世界が完全にリセットされる。そして人々は5Gに電波支配され、心身ともに完全に支配者の操り人形になる。
私たちは、1%以下の人たちに操られ、利益を吸い取られたあげくに、過酷な奴隷生活を強いられる。
***
元々ものごとを悲観的に考えるてしまう癖があるから、こんな妄想を始めてしまうととことんまで膨らませてしまう。
新緑が青青と茂る季節なのに。
気づけば、ツバメが今年もやってきて、一生懸命巣作りしているのに。
勝手に作り上げた妄想で、発狂しそうになっていた。
それで久々に「夜と霧」の本を読み返した。
「夜と霧」は、有名な本なので知っている人も多いと思うが、念のため簡単に紹介しておく。アウシュピッツ収容所で生き延びた精神科医が、当時の環境と人間心理の変化を記録したノンフィクションだ。
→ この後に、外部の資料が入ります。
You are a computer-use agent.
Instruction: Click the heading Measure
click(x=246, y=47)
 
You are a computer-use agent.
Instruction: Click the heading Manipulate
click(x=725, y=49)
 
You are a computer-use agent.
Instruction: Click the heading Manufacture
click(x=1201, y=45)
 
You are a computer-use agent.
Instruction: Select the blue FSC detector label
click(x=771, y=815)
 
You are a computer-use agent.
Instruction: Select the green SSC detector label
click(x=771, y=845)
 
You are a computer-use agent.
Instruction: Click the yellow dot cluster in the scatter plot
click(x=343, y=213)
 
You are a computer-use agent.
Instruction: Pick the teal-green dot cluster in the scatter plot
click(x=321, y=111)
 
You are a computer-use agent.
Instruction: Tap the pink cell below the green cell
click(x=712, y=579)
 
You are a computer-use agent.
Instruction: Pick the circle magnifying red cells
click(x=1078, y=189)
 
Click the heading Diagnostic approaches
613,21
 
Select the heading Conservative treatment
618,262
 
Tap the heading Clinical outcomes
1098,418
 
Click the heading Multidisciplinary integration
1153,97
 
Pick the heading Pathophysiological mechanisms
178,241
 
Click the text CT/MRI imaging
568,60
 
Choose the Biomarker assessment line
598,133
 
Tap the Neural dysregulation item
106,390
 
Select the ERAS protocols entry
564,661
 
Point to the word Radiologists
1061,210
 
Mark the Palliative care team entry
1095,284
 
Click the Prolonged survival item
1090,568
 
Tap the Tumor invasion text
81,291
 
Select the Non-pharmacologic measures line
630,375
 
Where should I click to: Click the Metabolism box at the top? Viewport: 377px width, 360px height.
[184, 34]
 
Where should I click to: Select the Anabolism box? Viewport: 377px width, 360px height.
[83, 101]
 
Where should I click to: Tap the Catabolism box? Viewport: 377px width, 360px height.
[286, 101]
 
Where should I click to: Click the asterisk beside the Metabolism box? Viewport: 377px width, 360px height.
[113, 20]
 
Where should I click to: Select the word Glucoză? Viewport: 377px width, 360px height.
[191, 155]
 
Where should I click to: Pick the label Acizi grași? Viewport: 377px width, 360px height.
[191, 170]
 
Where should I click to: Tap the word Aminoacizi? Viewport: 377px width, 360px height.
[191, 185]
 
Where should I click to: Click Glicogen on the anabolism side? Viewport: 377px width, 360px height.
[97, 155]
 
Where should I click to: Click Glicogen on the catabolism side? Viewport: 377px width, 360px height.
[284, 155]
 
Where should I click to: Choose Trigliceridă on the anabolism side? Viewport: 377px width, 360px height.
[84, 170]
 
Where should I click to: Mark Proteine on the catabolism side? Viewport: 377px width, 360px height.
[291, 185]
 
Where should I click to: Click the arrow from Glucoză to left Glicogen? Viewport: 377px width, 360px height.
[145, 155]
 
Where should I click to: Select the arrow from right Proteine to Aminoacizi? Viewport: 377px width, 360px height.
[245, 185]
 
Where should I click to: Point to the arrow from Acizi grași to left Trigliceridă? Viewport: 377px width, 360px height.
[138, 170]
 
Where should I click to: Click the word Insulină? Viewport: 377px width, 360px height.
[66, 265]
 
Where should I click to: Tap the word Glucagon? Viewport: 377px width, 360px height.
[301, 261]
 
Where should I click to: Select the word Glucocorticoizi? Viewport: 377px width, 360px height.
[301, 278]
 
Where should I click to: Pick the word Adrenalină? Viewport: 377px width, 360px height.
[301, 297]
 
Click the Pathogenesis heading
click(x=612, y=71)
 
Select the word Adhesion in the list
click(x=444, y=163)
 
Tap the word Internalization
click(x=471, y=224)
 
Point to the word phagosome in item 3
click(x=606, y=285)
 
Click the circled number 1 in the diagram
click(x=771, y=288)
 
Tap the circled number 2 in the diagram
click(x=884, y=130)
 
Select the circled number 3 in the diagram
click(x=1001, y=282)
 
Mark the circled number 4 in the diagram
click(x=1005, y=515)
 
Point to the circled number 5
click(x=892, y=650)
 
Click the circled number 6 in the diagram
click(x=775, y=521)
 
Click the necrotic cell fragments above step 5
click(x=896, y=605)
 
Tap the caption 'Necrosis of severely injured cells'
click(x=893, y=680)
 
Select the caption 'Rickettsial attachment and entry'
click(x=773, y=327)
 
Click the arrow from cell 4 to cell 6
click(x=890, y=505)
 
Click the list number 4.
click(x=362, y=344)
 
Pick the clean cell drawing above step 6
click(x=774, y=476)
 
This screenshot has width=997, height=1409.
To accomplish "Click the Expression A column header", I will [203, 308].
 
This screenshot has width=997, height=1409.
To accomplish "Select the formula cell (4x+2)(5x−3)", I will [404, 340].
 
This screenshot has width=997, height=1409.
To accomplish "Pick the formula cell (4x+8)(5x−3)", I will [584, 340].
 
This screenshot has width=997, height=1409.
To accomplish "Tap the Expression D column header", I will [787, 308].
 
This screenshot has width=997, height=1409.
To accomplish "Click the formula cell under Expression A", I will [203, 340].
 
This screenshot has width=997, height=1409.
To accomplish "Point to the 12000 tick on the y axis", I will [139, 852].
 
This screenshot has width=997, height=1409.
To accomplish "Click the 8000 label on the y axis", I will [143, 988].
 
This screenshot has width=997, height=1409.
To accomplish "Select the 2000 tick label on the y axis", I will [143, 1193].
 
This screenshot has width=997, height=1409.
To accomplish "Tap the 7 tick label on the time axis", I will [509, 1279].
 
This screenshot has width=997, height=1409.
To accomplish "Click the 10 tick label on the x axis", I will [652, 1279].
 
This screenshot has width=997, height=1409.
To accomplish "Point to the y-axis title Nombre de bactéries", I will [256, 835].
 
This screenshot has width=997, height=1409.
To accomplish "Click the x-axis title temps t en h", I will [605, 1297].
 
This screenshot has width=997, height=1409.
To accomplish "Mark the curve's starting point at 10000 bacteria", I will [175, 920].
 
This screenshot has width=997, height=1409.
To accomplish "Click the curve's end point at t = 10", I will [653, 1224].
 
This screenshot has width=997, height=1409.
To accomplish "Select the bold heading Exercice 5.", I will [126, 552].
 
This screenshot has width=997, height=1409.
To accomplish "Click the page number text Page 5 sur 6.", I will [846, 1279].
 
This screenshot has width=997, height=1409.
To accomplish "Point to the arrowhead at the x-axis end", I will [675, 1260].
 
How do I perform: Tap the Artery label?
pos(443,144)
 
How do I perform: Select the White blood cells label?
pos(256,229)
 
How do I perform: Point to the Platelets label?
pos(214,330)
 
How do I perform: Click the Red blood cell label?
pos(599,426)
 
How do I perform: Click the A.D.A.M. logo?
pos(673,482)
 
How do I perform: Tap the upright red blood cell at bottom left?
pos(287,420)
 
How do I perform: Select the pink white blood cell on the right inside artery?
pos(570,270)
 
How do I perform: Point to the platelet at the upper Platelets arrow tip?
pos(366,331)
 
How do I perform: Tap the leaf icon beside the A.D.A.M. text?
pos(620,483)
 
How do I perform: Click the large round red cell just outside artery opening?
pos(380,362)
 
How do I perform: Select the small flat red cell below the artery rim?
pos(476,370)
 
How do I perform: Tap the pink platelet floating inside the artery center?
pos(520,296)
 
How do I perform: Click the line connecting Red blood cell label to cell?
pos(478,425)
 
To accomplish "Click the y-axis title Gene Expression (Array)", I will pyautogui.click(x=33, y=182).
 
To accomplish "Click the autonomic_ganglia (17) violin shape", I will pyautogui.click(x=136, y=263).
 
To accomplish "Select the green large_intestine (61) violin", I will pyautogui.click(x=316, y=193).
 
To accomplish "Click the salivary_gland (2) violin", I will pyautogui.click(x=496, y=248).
最初に読んだのが大学時代。何の授業か忘れたが課題図書として指定され、買って読んでみたものの、遠い世界の出来事のように感じ、全く共感できず、理解しようともしていなかった。
授業の課題だとはいえ、このような暗い本をわざわざ読んで憂鬱にならねばらなないのか、分からなくなった。途中で読むのを止めた。
後で、あらすじを誰かに教えてもらった。
今回改めて最初から最後まで読んでみた。
大学時代に感じた暗さは、全くなかった。
むしろ、今の状況と重なり、たった一つの問いの答えを探していた。
その問いとは、「過酷な環境でを生き延びられる人間の精神的な強さは、どのようにしたら得られるのか」
その答えを知りたかった。
アウシュピッツ収容所という人類史上最も残酷だと言われる環境で、生き延びた人たち。彼らの精神力の強さは何によるものなのか。
そこで分かったのが、過酷な環境でも生き延びられる人間の精神力の元は三つあった。
その三つとは、
「愛する人がいる」
「未来に希望を持っている」
「過去に豊かな経験をし、心の宝物がある」。
「愛する人がいる」ということは、精神的な支えとなる人がいる。愛する人を思う気持ちが人を強くさせる。どんなに苦しい中にあっても、その人の苦しみを愛する人の代わりにやっていると思うことで、どんなに理不尽な苦しみにも意味付けして耐えられる。
「未来に希望を持つ」というのはトリックのようなもので、過酷な状況にいても、その環境を乗り越えた先の未来は明るい、そう考えると、トリックにかかったみたいに、苦しい現実を耐えられる。
「過去の豊かな経験、心の宝物」があると、その思い出が、どんなに苦しい環境でも生きる支えになる。
改めて思う。
人は、外の環境に左右される弱々しい存在ではない。
生物兵器や経済的な混乱などの一人の人間の力では、どうにもできないような環境でも、実は一人一人力を持っている。
その力は、「人を愛する」「未来に希望を持つ」「豊かな経験、心の宝物」という三種の神器だ。
一人一人が、この神器の力を使えば、外の世界すらも買えていける。
ホラー映画のような世界を楽園に変える力がある。